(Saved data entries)
---*---

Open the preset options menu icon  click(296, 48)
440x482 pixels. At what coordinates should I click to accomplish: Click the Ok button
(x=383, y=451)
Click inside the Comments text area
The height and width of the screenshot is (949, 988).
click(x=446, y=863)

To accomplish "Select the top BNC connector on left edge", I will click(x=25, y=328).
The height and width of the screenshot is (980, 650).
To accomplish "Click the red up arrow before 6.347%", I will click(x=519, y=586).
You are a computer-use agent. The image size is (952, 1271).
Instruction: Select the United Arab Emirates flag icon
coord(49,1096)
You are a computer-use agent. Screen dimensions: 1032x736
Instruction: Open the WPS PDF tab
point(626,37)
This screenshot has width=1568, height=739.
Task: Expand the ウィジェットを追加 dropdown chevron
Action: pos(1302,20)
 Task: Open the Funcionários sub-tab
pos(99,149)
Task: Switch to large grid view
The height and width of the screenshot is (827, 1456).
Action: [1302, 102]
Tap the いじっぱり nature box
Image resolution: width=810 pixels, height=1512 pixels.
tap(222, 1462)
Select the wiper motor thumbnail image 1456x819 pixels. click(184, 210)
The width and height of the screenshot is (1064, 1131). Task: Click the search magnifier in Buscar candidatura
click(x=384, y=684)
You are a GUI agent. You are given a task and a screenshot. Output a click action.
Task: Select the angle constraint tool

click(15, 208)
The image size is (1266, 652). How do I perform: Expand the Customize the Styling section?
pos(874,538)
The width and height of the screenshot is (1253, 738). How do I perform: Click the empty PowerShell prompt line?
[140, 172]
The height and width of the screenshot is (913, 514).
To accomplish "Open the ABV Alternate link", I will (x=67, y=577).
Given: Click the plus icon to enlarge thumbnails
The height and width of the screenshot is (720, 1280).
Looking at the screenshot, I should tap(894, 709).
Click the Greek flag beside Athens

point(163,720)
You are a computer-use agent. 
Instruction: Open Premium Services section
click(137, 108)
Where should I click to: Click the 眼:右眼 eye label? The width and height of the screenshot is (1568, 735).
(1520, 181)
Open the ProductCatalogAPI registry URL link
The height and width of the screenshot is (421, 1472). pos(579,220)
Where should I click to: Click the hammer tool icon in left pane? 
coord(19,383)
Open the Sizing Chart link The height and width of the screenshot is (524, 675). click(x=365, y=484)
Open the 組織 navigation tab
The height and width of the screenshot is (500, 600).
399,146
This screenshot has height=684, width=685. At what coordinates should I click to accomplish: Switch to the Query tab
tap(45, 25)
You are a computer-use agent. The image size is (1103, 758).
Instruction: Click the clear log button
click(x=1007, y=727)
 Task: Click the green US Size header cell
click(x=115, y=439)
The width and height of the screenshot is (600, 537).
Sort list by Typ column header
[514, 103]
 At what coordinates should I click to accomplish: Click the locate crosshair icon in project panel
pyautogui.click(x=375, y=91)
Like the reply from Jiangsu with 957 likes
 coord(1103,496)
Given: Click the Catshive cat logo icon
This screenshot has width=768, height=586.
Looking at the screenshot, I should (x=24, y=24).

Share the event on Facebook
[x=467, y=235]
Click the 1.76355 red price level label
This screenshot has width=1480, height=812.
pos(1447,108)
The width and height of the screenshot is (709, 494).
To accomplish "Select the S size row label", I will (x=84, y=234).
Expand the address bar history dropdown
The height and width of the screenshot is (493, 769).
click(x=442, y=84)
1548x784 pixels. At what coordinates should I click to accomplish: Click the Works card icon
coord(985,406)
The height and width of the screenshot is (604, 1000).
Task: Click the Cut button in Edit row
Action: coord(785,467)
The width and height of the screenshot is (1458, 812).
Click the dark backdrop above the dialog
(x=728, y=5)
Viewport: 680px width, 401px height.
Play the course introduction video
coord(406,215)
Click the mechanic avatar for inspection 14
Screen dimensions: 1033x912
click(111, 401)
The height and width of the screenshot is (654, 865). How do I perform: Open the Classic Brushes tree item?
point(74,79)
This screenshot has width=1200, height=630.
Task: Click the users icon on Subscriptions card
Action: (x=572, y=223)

---*---

## [What to work on]
Every entry above, from first to last, should be repeated exactly.

## [Expected answer]
Open the preset options menu icon  click(296, 48)
440x482 pixels. At what coordinates should I click to accomplish: Click the Ok button
(x=383, y=451)
Click inside the Comments text area
The height and width of the screenshot is (949, 988).
click(x=446, y=863)

To accomplish "Select the top BNC connector on left edge", I will click(x=25, y=328).
The height and width of the screenshot is (980, 650).
To accomplish "Click the red up arrow before 6.347%", I will click(x=519, y=586).
You are a computer-use agent. The image size is (952, 1271).
Instruction: Select the United Arab Emirates flag icon
coord(49,1096)
You are a computer-use agent. Screen dimensions: 1032x736
Instruction: Open the WPS PDF tab
point(626,37)
This screenshot has width=1568, height=739.
Task: Expand the ウィジェットを追加 dropdown chevron
Action: pos(1302,20)
 Task: Open the Funcionários sub-tab
pos(99,149)
Task: Switch to large grid view
The height and width of the screenshot is (827, 1456).
Action: [1302, 102]
Tap the いじっぱり nature box
Image resolution: width=810 pixels, height=1512 pixels.
tap(222, 1462)
Select the wiper motor thumbnail image 1456x819 pixels. click(184, 210)
The width and height of the screenshot is (1064, 1131). Task: Click the search magnifier in Buscar candidatura
click(x=384, y=684)
You are a GUI agent. You are given a task and a screenshot. Output a click action.
Task: Select the angle constraint tool

click(15, 208)
The image size is (1266, 652). How do I perform: Expand the Customize the Styling section?
pos(874,538)
The width and height of the screenshot is (1253, 738). How do I perform: Click the empty PowerShell prompt line?
[140, 172]
The height and width of the screenshot is (913, 514).
To accomplish "Open the ABV Alternate link", I will (x=67, y=577).
Given: Click the plus icon to enlarge thumbnails
The height and width of the screenshot is (720, 1280).
Looking at the screenshot, I should tap(894, 709).
Click the Greek flag beside Athens

point(163,720)
You are a computer-use agent. 
Instruction: Open Premium Services section
click(137, 108)
Where should I click to: Click the 眼:右眼 eye label? The width and height of the screenshot is (1568, 735).
(1520, 181)
Open the ProductCatalogAPI registry URL link
The height and width of the screenshot is (421, 1472). pos(579,220)
Where should I click to: Click the hammer tool icon in left pane? 
coord(19,383)
Open the Sizing Chart link The height and width of the screenshot is (524, 675). click(x=365, y=484)
Open the 組織 navigation tab
The height and width of the screenshot is (500, 600).
399,146
This screenshot has height=684, width=685. At what coordinates should I click to accomplish: Switch to the Query tab
tap(45, 25)
You are a computer-use agent. The image size is (1103, 758).
Instruction: Click the clear log button
click(x=1007, y=727)
 Task: Click the green US Size header cell
click(x=115, y=439)
The width and height of the screenshot is (600, 537).
Sort list by Typ column header
[514, 103]
 At what coordinates should I click to accomplish: Click the locate crosshair icon in project panel
pyautogui.click(x=375, y=91)
Like the reply from Jiangsu with 957 likes
 coord(1103,496)
Given: Click the Catshive cat logo icon
This screenshot has width=768, height=586.
Looking at the screenshot, I should (x=24, y=24).

Share the event on Facebook
[x=467, y=235]
Click the 1.76355 red price level label
This screenshot has width=1480, height=812.
pos(1447,108)
The width and height of the screenshot is (709, 494).
To accomplish "Select the S size row label", I will (x=84, y=234).
Expand the address bar history dropdown
The height and width of the screenshot is (493, 769).
click(x=442, y=84)
1548x784 pixels. At what coordinates should I click to accomplish: Click the Works card icon
coord(985,406)
The height and width of the screenshot is (604, 1000).
Task: Click the Cut button in Edit row
Action: coord(785,467)
The width and height of the screenshot is (1458, 812).
Click the dark backdrop above the dialog
(x=728, y=5)
Viewport: 680px width, 401px height.
Play the course introduction video
coord(406,215)
Click the mechanic avatar for inspection 14
Screen dimensions: 1033x912
click(111, 401)
The height and width of the screenshot is (654, 865). How do I perform: Open the Classic Brushes tree item?
point(74,79)
This screenshot has width=1200, height=630.
Task: Click the users icon on Subscriptions card
Action: (x=572, y=223)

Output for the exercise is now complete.